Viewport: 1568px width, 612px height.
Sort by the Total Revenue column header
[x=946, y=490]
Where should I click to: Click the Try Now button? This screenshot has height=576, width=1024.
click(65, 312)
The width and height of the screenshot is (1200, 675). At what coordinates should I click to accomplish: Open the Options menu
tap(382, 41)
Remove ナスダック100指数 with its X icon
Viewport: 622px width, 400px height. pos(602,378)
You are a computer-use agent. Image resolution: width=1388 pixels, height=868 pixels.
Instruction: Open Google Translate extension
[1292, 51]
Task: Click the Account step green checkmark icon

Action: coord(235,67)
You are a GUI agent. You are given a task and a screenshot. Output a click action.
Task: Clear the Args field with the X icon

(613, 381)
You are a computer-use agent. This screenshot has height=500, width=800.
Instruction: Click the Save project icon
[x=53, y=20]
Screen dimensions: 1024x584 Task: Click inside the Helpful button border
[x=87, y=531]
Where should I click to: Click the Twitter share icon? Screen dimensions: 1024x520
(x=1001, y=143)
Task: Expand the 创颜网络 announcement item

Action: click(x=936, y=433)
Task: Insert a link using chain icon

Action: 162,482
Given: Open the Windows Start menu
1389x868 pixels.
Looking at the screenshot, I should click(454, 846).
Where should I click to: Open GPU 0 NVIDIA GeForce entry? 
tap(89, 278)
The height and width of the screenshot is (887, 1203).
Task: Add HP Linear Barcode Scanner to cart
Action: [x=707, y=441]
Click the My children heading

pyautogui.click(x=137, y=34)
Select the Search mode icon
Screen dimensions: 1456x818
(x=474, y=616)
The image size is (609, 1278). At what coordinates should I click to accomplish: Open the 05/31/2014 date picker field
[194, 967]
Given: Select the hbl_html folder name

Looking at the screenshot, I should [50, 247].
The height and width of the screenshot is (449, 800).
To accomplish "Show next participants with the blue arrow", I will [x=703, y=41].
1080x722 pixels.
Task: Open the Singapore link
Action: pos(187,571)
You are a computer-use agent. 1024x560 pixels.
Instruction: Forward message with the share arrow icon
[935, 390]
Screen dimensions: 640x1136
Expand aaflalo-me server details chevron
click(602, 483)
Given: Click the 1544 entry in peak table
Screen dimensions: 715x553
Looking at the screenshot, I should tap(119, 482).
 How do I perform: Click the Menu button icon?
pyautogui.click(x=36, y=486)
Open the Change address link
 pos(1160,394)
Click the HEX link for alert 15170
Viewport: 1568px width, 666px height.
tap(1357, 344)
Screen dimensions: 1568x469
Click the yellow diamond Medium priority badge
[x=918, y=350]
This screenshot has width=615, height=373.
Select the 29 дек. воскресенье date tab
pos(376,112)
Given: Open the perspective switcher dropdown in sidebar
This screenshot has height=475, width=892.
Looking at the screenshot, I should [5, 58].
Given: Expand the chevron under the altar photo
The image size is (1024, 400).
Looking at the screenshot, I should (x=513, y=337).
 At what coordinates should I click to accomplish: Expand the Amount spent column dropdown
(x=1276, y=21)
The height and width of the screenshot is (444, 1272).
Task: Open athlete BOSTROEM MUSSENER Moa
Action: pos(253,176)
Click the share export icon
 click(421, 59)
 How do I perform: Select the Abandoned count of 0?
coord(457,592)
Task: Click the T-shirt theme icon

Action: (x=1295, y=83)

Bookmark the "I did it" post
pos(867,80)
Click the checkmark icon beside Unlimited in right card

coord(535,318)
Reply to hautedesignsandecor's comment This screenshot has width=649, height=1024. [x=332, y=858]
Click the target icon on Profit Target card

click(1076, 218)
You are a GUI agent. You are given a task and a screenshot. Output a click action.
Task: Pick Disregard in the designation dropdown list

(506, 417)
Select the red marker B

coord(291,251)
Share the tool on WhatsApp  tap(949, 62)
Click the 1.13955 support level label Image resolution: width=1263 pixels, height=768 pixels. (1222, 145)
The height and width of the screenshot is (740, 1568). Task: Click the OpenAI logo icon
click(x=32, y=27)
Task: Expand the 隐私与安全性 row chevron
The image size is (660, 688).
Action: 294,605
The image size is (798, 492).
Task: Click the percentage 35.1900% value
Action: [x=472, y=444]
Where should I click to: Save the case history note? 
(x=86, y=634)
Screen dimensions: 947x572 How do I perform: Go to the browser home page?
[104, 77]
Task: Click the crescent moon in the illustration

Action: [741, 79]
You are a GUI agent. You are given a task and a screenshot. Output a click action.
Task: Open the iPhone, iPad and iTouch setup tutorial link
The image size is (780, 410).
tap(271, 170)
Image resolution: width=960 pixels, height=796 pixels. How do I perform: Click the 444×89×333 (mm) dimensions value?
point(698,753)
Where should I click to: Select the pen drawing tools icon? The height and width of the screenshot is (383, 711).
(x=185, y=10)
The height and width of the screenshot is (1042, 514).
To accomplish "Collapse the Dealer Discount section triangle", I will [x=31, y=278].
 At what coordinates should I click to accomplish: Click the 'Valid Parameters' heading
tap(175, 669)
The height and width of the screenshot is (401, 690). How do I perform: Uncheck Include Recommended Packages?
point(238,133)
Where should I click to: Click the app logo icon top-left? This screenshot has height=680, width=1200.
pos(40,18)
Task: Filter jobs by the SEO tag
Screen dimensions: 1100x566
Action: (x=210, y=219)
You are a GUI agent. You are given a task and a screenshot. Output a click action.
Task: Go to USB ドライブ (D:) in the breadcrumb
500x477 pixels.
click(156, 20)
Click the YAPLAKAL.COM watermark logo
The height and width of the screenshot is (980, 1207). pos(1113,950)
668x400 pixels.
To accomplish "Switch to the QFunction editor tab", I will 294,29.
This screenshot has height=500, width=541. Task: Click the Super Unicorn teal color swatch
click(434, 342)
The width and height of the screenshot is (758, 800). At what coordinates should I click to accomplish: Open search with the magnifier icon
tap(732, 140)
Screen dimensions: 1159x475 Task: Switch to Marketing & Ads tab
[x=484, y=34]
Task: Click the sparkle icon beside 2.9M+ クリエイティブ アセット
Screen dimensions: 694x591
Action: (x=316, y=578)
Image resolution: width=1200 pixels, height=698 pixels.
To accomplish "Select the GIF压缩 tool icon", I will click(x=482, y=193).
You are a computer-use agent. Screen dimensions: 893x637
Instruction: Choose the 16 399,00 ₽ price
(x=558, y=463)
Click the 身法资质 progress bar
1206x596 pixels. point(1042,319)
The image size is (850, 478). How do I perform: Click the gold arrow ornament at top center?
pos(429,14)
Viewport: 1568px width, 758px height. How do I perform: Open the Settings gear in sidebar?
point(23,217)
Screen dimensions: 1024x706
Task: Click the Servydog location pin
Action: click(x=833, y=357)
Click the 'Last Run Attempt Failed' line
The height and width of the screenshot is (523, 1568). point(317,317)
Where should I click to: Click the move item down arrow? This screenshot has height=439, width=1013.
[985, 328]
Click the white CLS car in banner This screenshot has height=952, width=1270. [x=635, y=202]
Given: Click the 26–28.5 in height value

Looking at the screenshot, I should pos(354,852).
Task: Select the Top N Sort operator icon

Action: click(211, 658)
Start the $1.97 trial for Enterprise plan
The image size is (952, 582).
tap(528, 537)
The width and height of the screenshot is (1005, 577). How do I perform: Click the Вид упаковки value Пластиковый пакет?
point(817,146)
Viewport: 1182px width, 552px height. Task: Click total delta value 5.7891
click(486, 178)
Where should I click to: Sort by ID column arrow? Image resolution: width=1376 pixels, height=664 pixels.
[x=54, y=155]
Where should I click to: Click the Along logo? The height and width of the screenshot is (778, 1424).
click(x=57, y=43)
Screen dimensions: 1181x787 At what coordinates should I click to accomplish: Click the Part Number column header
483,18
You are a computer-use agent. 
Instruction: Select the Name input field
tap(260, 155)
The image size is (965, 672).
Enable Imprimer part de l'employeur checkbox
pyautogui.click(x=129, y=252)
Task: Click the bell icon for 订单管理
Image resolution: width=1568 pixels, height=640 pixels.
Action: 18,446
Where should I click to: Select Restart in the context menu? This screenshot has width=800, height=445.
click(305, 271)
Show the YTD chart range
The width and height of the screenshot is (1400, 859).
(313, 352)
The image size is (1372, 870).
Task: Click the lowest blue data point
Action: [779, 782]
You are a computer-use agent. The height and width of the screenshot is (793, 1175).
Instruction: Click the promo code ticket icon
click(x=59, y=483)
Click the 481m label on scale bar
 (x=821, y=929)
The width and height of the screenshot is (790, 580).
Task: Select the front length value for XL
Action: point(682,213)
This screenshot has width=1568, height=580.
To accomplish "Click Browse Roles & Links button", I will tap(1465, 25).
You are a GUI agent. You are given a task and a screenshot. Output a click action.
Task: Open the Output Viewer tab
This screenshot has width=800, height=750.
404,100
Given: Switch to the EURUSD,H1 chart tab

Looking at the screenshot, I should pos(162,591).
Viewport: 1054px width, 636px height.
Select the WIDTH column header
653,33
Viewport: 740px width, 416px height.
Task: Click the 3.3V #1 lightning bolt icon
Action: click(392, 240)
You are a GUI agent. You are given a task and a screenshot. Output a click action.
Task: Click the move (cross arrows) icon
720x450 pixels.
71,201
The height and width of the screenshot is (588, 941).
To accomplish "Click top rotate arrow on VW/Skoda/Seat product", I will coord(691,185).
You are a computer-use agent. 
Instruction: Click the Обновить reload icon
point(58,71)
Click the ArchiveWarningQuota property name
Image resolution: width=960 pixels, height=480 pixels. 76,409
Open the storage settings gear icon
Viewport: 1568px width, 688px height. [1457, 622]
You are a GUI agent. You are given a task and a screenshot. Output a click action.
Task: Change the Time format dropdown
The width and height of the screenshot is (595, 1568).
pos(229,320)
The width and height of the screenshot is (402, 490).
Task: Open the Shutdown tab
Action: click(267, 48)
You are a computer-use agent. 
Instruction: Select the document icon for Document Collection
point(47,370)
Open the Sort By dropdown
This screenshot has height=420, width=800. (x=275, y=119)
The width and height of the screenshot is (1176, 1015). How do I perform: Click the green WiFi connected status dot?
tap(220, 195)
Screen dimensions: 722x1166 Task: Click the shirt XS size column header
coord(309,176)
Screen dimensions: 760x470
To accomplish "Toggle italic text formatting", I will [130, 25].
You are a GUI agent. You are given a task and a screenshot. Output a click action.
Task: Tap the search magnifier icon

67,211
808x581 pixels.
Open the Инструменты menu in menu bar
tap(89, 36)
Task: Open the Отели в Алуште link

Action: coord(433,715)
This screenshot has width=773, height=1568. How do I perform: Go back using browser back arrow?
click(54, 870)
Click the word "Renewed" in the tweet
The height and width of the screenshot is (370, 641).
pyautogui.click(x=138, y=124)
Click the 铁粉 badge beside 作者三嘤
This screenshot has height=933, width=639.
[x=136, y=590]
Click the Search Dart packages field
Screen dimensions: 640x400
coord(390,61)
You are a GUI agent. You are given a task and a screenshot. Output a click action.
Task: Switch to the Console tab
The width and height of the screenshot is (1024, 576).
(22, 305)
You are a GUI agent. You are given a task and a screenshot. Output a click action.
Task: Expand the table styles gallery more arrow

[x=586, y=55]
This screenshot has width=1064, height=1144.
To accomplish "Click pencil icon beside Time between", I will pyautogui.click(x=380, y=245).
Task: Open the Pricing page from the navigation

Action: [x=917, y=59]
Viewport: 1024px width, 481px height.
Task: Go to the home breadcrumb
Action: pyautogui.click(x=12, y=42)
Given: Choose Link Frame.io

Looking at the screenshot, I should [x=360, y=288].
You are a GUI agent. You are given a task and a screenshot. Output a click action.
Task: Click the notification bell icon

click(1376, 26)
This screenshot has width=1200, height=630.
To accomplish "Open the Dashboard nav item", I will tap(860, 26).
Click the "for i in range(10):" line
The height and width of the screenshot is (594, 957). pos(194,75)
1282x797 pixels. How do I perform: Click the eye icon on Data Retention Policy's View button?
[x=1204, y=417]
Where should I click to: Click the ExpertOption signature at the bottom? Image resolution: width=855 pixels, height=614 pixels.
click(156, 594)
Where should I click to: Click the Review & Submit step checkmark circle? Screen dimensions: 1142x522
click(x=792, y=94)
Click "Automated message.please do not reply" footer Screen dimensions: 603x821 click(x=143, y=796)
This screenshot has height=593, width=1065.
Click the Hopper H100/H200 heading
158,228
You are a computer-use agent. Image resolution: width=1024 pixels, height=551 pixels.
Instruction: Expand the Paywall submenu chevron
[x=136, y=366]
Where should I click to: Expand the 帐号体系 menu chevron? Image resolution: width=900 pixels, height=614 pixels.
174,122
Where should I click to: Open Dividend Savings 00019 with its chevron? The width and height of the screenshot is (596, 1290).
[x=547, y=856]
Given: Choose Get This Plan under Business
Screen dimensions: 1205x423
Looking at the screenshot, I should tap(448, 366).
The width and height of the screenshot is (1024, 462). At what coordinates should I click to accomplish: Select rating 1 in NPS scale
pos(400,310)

----

Reproduce exactly the final stretch of the listing, starting at the line that contains "Where should I click to: Click the Review" and ending with the last line.

Where should I click to: Click the Review & Submit step checkmark circle? Screen dimensions: 1142x522
click(x=792, y=94)
Click "Automated message.please do not reply" footer Screen dimensions: 603x821 click(x=143, y=796)
This screenshot has height=593, width=1065.
Click the Hopper H100/H200 heading
158,228
You are a computer-use agent. Image resolution: width=1024 pixels, height=551 pixels.
Instruction: Expand the Paywall submenu chevron
[x=136, y=366]
Where should I click to: Expand the 帐号体系 menu chevron? Image resolution: width=900 pixels, height=614 pixels.
174,122
Where should I click to: Open Dividend Savings 00019 with its chevron? The width and height of the screenshot is (596, 1290).
[x=547, y=856]
Given: Choose Get This Plan under Business
Screen dimensions: 1205x423
Looking at the screenshot, I should tap(448, 366).
The width and height of the screenshot is (1024, 462). At what coordinates should I click to accomplish: Select rating 1 in NPS scale
pos(400,310)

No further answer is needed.